Guderian’s opposition to the assault gun had eroded with experience. Not only was its frontline utility indisputable, it could be manufactured faster and in larger numbers by less experienced enterprises than the more complex turreted tanks. Guderian correspondingly advocated restoring the panzer regiments’ third battalions and giving them assault guns as a working compromise.
The vehicles he intended were significantly different from the original assault guns and their underlying concept. The mission of supporting infantry attacks had become secondary at best. What was now vital was holding off Soviet armor. The self-propelled Marders, with their light armor and open tops, were well into the zone of dangerous obsolescence. In 1943 the Weapons Office ordered the development of a smaller vehicle mounting a scaled-down 75mm gun on the chassis of the old reliable 38(t). The 16-ton Hetzer (Baiter) was useful and economical, and continues to delight armor buffs and modelers. It was, however, intended for the infantry’s antitank battalions, and did not appear in combat until 1944—one more example of diffused effort that characterized the Reich’s war effort.
On the other hand, the Sturmgeschütz IIIG, with its 75mm L/48 gun, seemed highly suited to tank destruction and was readily available—until Allied bombing intervened. The factory manufacturing the bulk of IIIGs was heavily damaged in late 1943. To compensate, Hitler ordered the available hulls to be fitted to Panzer IV chassis.
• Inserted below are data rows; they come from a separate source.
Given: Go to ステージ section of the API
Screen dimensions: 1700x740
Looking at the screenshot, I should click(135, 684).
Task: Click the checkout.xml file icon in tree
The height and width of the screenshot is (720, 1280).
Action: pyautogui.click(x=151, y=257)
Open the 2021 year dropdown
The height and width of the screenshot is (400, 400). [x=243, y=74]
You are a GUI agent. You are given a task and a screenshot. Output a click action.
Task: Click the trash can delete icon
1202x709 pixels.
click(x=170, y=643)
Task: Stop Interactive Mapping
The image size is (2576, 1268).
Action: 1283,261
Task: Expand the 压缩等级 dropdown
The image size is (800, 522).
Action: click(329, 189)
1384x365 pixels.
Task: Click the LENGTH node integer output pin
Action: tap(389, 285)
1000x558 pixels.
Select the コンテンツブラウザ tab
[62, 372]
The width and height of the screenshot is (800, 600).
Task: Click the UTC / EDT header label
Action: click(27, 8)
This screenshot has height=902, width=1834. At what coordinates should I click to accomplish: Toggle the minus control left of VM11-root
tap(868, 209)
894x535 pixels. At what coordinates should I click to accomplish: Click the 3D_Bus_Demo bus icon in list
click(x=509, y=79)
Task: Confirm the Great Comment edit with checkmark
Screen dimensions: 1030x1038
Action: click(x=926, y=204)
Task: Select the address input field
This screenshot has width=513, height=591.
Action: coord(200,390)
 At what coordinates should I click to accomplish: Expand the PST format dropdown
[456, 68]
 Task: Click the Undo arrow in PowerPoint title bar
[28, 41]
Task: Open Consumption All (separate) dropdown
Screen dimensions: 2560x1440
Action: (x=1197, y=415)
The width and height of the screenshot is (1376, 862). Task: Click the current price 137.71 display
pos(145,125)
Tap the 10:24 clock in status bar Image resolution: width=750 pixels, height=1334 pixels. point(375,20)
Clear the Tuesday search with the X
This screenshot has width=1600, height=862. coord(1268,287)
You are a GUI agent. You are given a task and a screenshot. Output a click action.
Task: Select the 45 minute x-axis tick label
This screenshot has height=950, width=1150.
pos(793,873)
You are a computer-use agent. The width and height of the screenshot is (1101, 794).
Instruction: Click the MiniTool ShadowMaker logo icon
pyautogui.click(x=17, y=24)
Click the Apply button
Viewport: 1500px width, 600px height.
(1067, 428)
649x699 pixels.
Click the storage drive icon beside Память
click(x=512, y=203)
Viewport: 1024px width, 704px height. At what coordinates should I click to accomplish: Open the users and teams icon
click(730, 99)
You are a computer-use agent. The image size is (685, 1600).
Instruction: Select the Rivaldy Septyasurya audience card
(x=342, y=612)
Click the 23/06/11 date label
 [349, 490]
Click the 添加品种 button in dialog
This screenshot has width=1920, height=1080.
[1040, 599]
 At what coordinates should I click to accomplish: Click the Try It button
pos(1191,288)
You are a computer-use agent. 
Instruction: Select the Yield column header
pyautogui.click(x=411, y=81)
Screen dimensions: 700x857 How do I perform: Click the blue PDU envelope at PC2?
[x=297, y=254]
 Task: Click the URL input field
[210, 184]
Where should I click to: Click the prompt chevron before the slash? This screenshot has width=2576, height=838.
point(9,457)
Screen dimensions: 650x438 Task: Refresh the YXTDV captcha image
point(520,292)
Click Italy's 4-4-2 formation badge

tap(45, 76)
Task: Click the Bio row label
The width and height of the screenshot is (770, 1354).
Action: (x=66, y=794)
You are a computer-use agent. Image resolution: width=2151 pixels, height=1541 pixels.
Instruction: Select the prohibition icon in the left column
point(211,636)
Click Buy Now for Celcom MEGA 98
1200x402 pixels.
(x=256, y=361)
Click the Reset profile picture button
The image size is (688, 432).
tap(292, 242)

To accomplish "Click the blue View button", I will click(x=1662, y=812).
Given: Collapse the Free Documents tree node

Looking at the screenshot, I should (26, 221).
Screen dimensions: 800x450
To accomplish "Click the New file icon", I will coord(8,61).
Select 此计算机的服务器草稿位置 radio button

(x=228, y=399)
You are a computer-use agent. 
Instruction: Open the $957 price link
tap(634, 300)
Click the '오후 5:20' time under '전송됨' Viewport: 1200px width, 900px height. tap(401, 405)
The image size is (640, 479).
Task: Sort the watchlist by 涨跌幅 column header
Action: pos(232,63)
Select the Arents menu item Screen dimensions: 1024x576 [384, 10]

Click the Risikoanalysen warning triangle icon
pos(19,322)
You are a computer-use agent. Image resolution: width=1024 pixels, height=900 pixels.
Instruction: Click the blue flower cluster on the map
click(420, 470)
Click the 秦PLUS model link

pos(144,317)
The result proved practical enough to encourage the production of over 1700 Jagdpanzer IVs by November 1944, despite Guderian’s protest at the corresponding fallout of turreted tanks. The new name of “tank destroyer” suited the vehicles’ new purpose, though their predecessors continued in service under the original title, creating confusion during and after the war that remains exacerbated by the vehicles’ close resemblance.